とある小説を読み、ある情景に我が身を重ねてしまった。

老いたヒロインが、それ以上に老いた認知症の母を見舞う日々。
母は動けず言葉も発せず、13年もベッドに横たわっている。それでもヒロインは
母を見舞い続けるのだ。

あるとき、老いた母が突然、虚空に白い腕を伸ばし、何やら掴もうとする。
”何か”ではなく、”誰か”の手を捜しているのだと、ヒロインは察知し母の手を自分の両の手で包み込む。

母の口から洩れた聞き取れる言葉らしき言葉は
”○○さん・・○○さ・・ん”と、父では無い男性の名前であった。


娘の両手に愛しい男の手を想うか、母の能面のような顔に、僅かながら艶っぽい笑みが
毀れる。

認知症の状態は人さまざまである。

わたしの友だちのお母様も認知症で長く入所なさっていた。
友の名をK子とする。


K子は、仕事帰りに毎日母を見舞う。彼女のお母様は、わたしが知っていた当時の温和さ、笑顔、優しい言葉、所謂わたしの知る彼女らしさは一切消えうせ、荒々しく変貌していた。
常に怒っている、怒鳴る、暴れる、口汚く誰彼構わず罵倒する、唾も吐く。

時に介護師さんに取り押さえられ、一人っ子たるK子すら、ののしり、部屋を開けた途端「出て行け!!おまえなど出て行けー!」と怒鳴った。

五年ほど前、K子は母親を看取り、

”可笑しくなっちゃうわ。毎日見舞いに行っていたのに、死に際に間に合わなかったの。皆さんがケータイに連絡してくれたらしいのね。
うふ、わたし、その日、ダンス教室で地下に居たから電波届かなくてね。”

”Kちゃん、辛かったわね。死に目に会えなくて・・でも貴女頑張ったわよ”と慰めようとしたなら、
K子曰く
”ううん、全然後悔していない、自分を責めてもいない。母にはわたしが解っていなかったもの。ただ一日の終わりに、わたしが顔を見たくて行ってただけ。頑張ったわよ。

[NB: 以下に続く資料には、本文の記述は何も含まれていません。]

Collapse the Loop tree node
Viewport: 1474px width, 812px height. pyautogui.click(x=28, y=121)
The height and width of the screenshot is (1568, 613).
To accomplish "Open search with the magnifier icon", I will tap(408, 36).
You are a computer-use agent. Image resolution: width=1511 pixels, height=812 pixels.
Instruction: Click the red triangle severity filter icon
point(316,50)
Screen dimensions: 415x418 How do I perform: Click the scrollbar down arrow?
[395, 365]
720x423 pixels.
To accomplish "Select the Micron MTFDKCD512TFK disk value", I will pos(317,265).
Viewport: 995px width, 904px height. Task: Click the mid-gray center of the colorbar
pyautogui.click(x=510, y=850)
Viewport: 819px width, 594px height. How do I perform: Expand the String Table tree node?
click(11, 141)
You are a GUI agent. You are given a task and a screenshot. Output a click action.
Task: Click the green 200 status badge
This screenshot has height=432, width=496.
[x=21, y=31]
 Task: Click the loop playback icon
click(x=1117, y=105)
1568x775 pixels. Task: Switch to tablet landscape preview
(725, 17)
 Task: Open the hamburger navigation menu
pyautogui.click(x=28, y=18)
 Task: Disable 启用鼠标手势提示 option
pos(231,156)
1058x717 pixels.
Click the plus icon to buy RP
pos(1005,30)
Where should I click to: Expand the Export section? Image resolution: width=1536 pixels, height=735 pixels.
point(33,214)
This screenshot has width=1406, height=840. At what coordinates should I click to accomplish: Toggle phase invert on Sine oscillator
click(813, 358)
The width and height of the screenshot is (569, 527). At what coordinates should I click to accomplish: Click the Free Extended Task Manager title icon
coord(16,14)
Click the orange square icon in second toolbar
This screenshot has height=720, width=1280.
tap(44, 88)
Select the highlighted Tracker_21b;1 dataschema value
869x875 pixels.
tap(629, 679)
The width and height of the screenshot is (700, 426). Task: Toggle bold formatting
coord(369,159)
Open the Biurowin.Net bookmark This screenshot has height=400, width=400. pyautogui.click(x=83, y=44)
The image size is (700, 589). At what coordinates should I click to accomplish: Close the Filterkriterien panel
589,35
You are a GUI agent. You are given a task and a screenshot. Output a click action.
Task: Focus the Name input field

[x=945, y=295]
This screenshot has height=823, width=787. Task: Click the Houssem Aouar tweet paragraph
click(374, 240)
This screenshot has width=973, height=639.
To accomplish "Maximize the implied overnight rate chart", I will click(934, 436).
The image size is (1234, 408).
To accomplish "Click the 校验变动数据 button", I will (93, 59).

だからちっとも後悔していないわ”

当事、わたしは自分の母が認知症になるなど想像もしていなかった。ただK子の潔さ、見送った後の晴れ晴れとした顔に感嘆したものだ。

現在ーわたしの母は彼女のお母様と逆にて、病む前よりうんと可愛らしくなった。わたしを子だと認識せずとも、少なくとも怒鳴ることや拒絶は無い。

わたしを敵だとか害為すモノだとは思っていないわけで、わたしの顔を見ればパァ~っと顔が輝く。

切ないほど可愛らしい童女の笑顔だ。


凛とした、時に刺々しく毒吐いた母を懐かしく思う時もあるが、少なくとも、母によって言葉や態度で傷つけられたのは、母が病む前のほうが圧倒的に多いのだ。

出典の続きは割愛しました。